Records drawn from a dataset
○ ○ ○

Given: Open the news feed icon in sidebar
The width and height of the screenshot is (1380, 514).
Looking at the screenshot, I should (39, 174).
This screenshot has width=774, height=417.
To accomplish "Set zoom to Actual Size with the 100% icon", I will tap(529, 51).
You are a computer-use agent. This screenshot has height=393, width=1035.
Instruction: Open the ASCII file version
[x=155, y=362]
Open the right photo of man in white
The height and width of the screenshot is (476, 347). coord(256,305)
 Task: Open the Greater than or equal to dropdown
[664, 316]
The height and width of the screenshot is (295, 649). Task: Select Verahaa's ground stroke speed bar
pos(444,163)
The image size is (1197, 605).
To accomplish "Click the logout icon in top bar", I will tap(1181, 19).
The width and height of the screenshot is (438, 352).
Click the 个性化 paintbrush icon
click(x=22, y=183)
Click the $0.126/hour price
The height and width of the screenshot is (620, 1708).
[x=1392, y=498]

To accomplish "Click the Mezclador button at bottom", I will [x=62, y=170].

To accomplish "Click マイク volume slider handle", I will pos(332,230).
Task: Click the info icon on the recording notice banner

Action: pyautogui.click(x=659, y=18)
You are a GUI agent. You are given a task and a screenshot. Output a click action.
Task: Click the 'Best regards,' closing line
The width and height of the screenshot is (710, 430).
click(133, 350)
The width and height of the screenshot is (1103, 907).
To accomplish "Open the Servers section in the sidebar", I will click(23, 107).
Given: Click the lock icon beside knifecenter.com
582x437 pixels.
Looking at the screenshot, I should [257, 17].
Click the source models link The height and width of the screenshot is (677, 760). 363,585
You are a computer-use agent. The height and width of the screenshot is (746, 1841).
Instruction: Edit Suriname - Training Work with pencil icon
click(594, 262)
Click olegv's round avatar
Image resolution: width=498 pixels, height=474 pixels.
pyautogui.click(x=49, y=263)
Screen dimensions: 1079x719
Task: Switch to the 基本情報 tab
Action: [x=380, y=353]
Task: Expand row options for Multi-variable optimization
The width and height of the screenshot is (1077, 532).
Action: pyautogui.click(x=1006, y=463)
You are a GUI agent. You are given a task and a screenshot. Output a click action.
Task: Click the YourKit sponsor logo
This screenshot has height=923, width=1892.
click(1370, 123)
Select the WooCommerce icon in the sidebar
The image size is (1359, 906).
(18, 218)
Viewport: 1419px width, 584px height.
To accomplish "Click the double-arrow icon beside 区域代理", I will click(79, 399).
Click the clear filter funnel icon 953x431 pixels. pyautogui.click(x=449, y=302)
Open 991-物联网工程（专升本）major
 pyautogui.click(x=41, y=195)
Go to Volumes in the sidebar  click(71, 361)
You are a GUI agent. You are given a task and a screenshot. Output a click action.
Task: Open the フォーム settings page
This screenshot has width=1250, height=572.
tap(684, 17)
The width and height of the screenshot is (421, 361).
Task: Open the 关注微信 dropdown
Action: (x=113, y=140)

○ ○ ○

What you need to do
Note how many lines of the entries contain the string "sidebar", then give that number by itself.

Finished task
4